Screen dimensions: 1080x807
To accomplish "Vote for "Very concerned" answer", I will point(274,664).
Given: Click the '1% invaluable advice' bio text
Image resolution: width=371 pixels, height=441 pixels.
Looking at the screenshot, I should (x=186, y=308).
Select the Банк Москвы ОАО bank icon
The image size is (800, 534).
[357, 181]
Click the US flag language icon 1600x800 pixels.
· · · · · · ·
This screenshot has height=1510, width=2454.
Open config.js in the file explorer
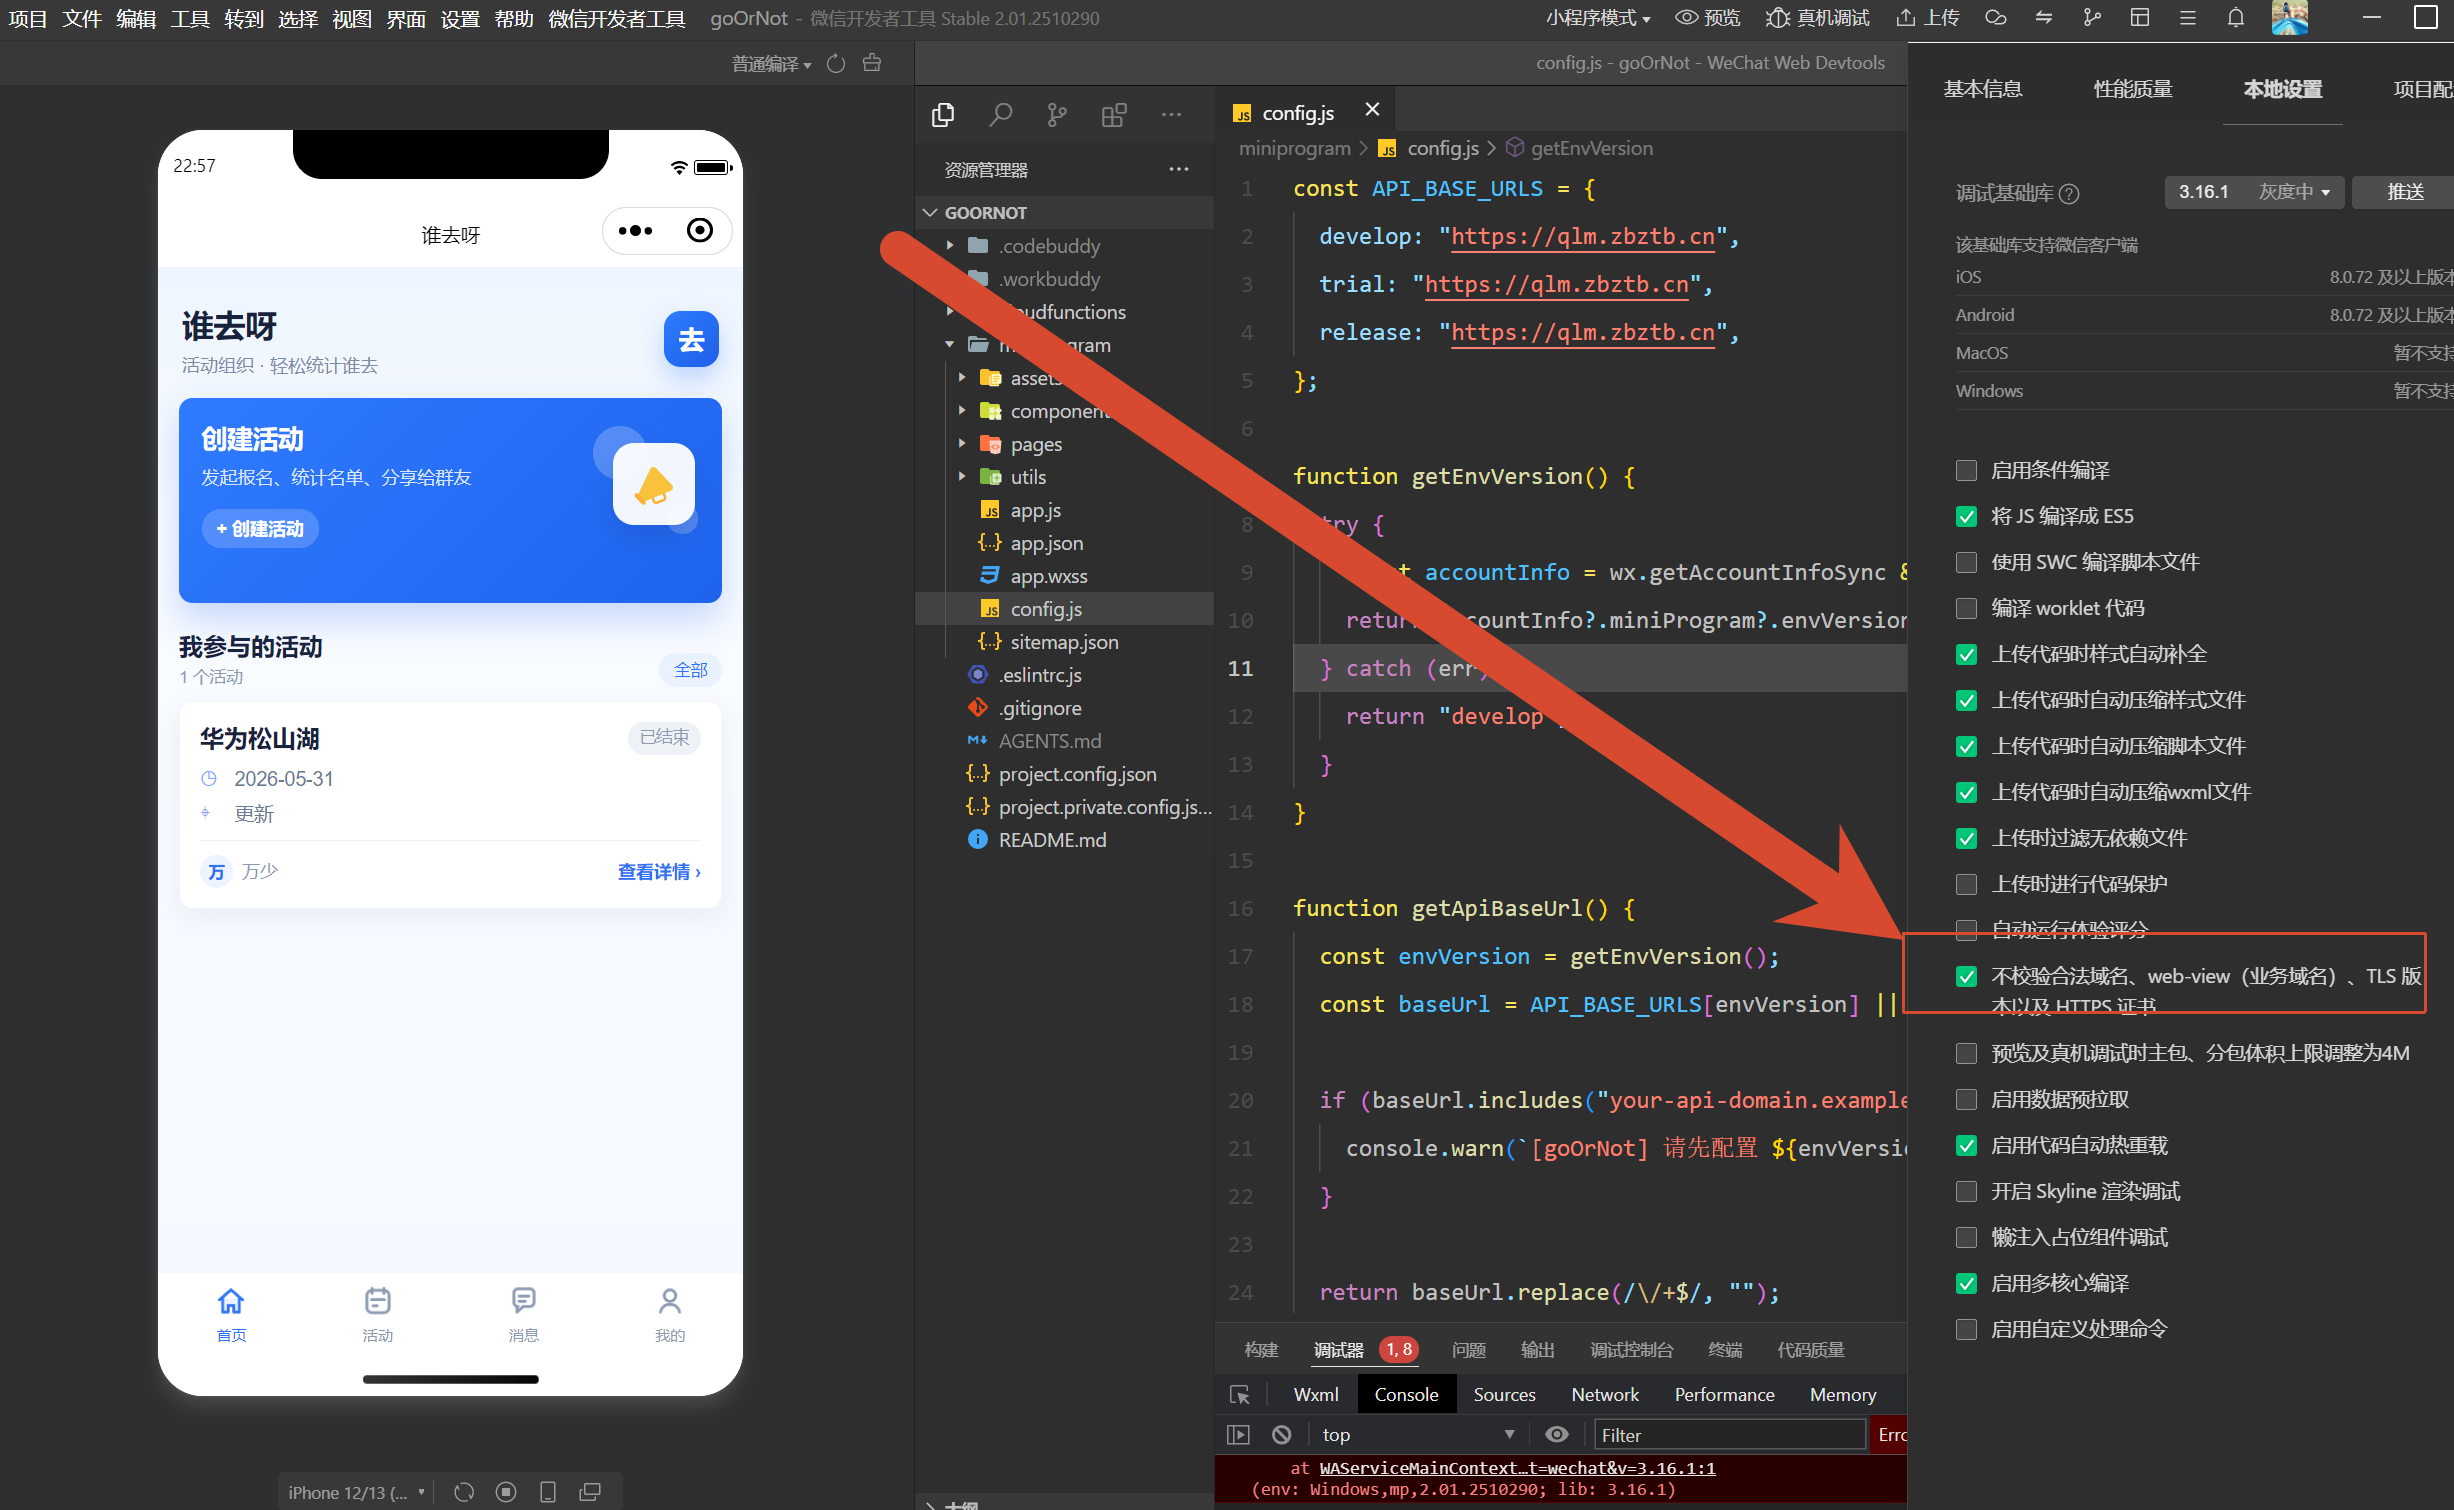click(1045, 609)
· · · · · · ·
Exercise directions:
Beginning with the line that has "Screen dimensions: 1080x807" and ending with the line that has "Click the US", set down the lines above exactly and include no others.

Answer for this exercise:
Screen dimensions: 1080x807
To accomplish "Vote for "Very concerned" answer", I will point(274,664).
Given: Click the '1% invaluable advice' bio text
Image resolution: width=371 pixels, height=441 pixels.
Looking at the screenshot, I should (x=186, y=308).
Select the Банк Москвы ОАО bank icon
The image size is (800, 534).
[357, 181]
Click the US flag language icon 1600x800 pixels.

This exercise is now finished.